Chelsea évite le pire, mais l'examen n'est pas terminé
Alors, Chelsea a eu de la chance. Une grande chance. La Premier League a annoncé la semaine dernière que les Blues ne feraient pas face à une déduction de points après avoir admis des infractions aux règles financières liées à l'ère Roman Abramovich. On parle de plus de 47 millions de livres sterling de paiements non divulgués, les amis. Ce n'est pas une petite somme. Au lieu de cela, le club a reçu une lourde amende de 10,5 millions de livres sterling.
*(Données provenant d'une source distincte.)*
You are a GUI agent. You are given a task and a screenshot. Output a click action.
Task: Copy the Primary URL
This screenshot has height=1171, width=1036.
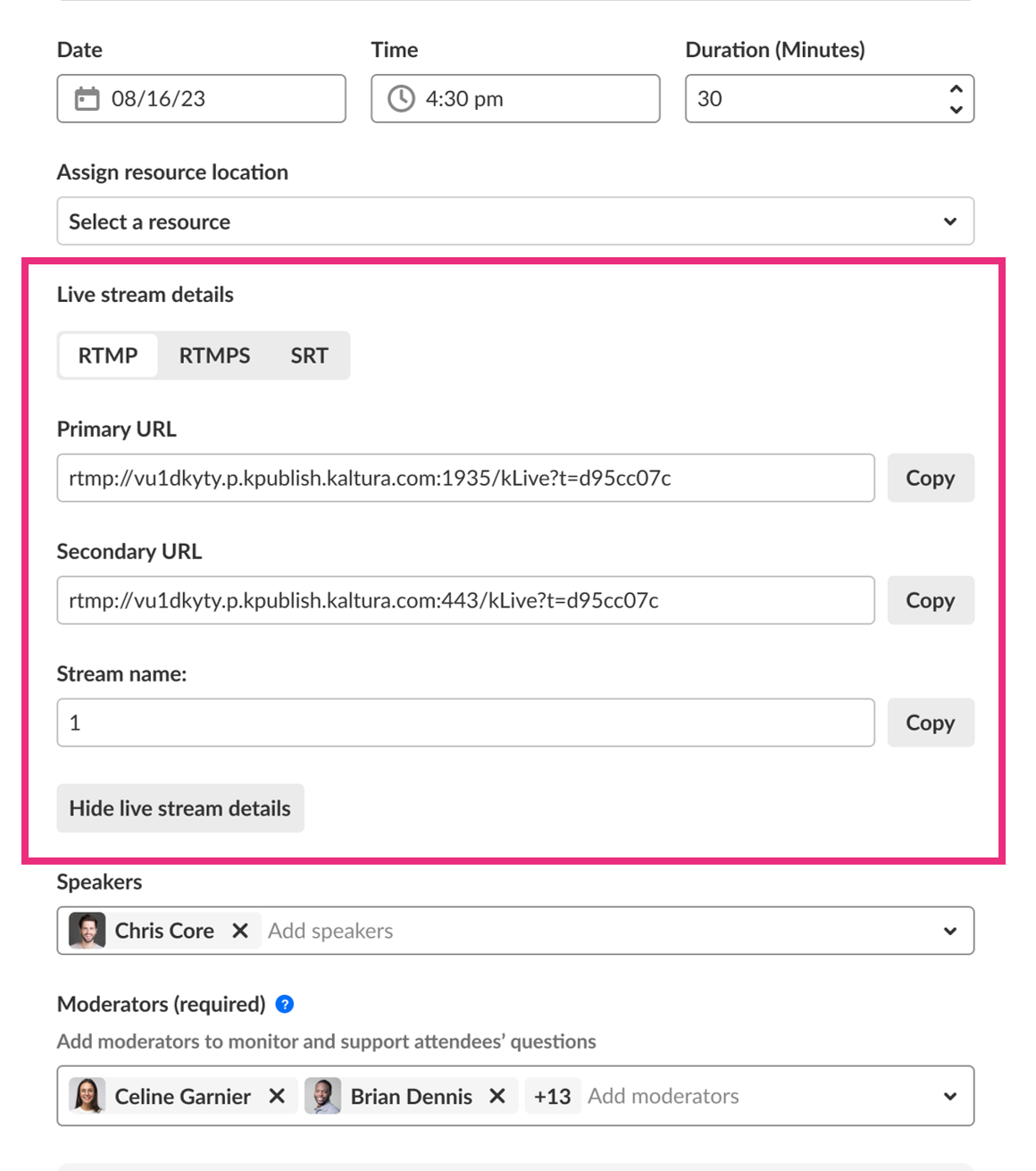pyautogui.click(x=930, y=478)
Comparé à la déduction de 10 points d'Everton plus tôt cette saison pour une infraction de 19,5 millions de livres sterling, ou à la pénalité de quatre points de Nottingham Forest pour avoir dépassé leur seuil PSR de 34,5 millions de livres sterling, le résultat de Chelsea semble... indulgent. Presque trop indulgent.
En toute franchise : c'est une victoire pour Todd Boehly et Clearlake Capital, même s'ils ont dû signer un gros chèque. Ils ont hérité d'un désordre, sans aucun doute. Les paiements en question s'étendaient de 2012 à 2019, couvrant une période où Chelsea a remporté deux titres de Premier League, la Ligue des champions en 2012 et la Ligue Europa deux fois. Le club a auto-déclaré ces irrégularités à la Premier League et à l'UEFA après la prise de contrôle du nouveau groupe de propriétaires en mai 2022. Cette transparence a probablement joué un rôle important dans l'atténuation du coup. L'UEFA avait déjà infligé une amende de 10 millions d'euros à Chelsea pour des problèmes similaires en juillet dernier. Cela montre un schéma clair de transactions financières problématiques qui, franchement, vous fait vous demander à quel point tout cela est plus profond.
Contexte et histoire
Le fait est que l'image est difficile pour la Premier League. Comment expliquer la disparité ? Le dépassement d'Everton était moins de la moitié des paiements non divulgués de Chelsea, pourtant ils ont été lourdement sanctionnés. L'infraction de Forest était d'une ampleur plus proche, mais a tout de même entraîné une déduction. Le message envoyé aux autres clubs qui tentent de naviguer dans les règles complexes de rentabilité et de durabilité (PSR) est au mieux confus. Certains diront que la coopération et l'auto-déclaration de Chelsea ont été essentielles. D'autres chuchoteront que les plus grands clubs de la ligue bénéficient d'un traitement préférentiel. Et honnêtement, il est difficile de contester ce dernier point quand on voit les chiffres.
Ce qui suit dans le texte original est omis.